Ça ne suffit plus d’être sapé comme jamais, tatoué, maquillé comme une voiture volée, cramé aux UV, dessiné à coups de séances de fitness et de musculation ou de régimes drastiques. Aujourd’hui, les interventions esthétiques ne sont plus réservées aux élites ou aux aînés qui ne veulent pas se voir vieillir. C’est une tendance de plus en plus populaire, symbolisée par l’arrivée agressive de nouveaux protagonistes sur un marché en pleine expansion et glorifiée par les parangons d’une nouvelle ère. Il faut cependant différencier la médecine esthétique, des traitements majoritairement résorbables via des injections ou des fils tenseurs, et la chirurgie esthétique, qui intervient sur des parties du corps comme le nez, le menton ou la poitrine, de manière généralement irréversible. Mais aussi la chirurgie esthétique et réparatrice : « Quelqu’un qui a été défiguré, ce n’est pas la même démarche. La chirurgie esthétique se propose généralement à des gens qui ne sont pas extrêmement laids mais se trouvent des défauts”, explique Pierre Ancet, professeur en philosophie des sciences à l’Université de Bourgogne.

“Il y a un débat biaisé qui voudrait que, soit on pratique la chirurgie, soit on ne le fait pas, et qu’il n’y a pas d’autre alternative par rapport au fait de transformer son apparence. Il y a beaucoup d’autres manières d’arriver à accepter son corps, à redécouvrir son corps. Dans le cas de l’intervention esthétique, on est sur des profils qui ne voient pas la possibilité d’autres alternatives. C’est ce qui va produire ces profils addictifs.” Et lorsqu’il y a addiction, il y a généralement moyen de l’assouvir. En plein cœur historique de Dijon, rue de la Liberté, la Clinique des Champs Élysées a inauguré une de ses nombreuses antennes de médecine esthétique en décembre 2022. Une simple étape sur le Tour de France des ouvertures de succursales pour la chaîne, comme le tweetait la PDG du groupe à l’occasion de la première de sa clinique marseillaise, étrennée en février 2023 : “Et maintenant cap sur Strasbourg !”

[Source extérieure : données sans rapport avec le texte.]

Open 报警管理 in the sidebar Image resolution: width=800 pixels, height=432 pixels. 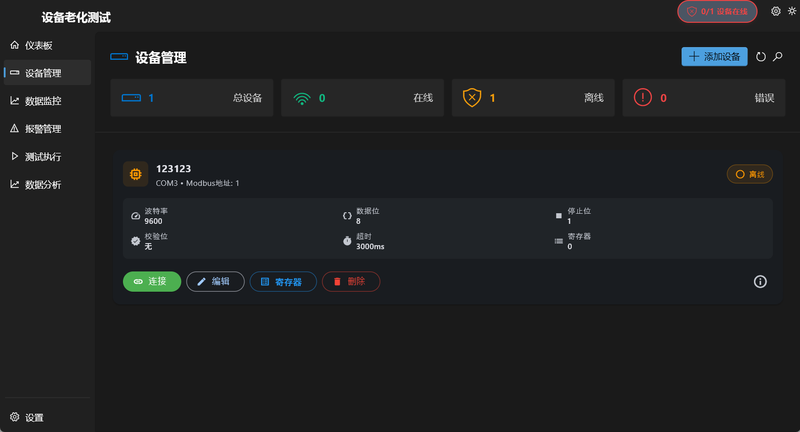[x=42, y=129]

I’M IN PLASTIC, IT’S FANTASTIC

Évidemment, le phénomène de la chirurgie ou de la médecine esthétique n’est pas nouveau et n’est pas l’apanage de la génération Z, ces ados et vingtenaires nés depuis la fin des années 90.
Aure*, la trentaine passée, s’est fait refaire la poitrine à 18 ans. Zachary*, 33 ans, a subi une opération de dermo-pigmentation sur le crâne pour camoufler une calvitie naissante, l’année dernière, après avoir hésité avec des implants capillaires : “Je voulais faire quelque chose depuis longtemps, je me suis bien renseigné sur les différentes pratiques avant de passer à l’acte. Je ne voulais pas que ça coûte trop cher non plus.” Manon*, trentenaire également, a récemment décidé de se faire refaire le nez après des années de complexe. Les millenials, cette génération née dans les années 80- 90, sont potentiellement attirés par la transformation du corps et du visage, pour effacer ce qui est vécu comme des imperfections. Tout comme certains de leurs aînés, effrayés à l’idée de vieillir dans une société qui prône le jeunisme. Le sujet reste cependant tabou parmi ces populations, qui ne parlent pas ouvertement de leur intervention, par pudeur un peu, par crainte d’être jugées beaucoup. Pour Pierre Ancet, le rapport à la chirurgie esthétique est forcément relatif : “On va dire c’est mon choix, mon désir. Mon choix, mon désir, ça dépend très fortement de la manière dont on est déterminés, conditionnés par toute une série de choses qui sont orchestrées par la société de consommation. Les normes ne sont pas seulement extérieures, elles sont aussi largement intériorisées. Il faut bien rappeler la relativité de la laideur, c’est une notion qui est vraiment liée à une culture donnée, à un référentiel normatif donné. Au Japon par exemple, la chirurgie est débridée, au sens où on débride les yeux.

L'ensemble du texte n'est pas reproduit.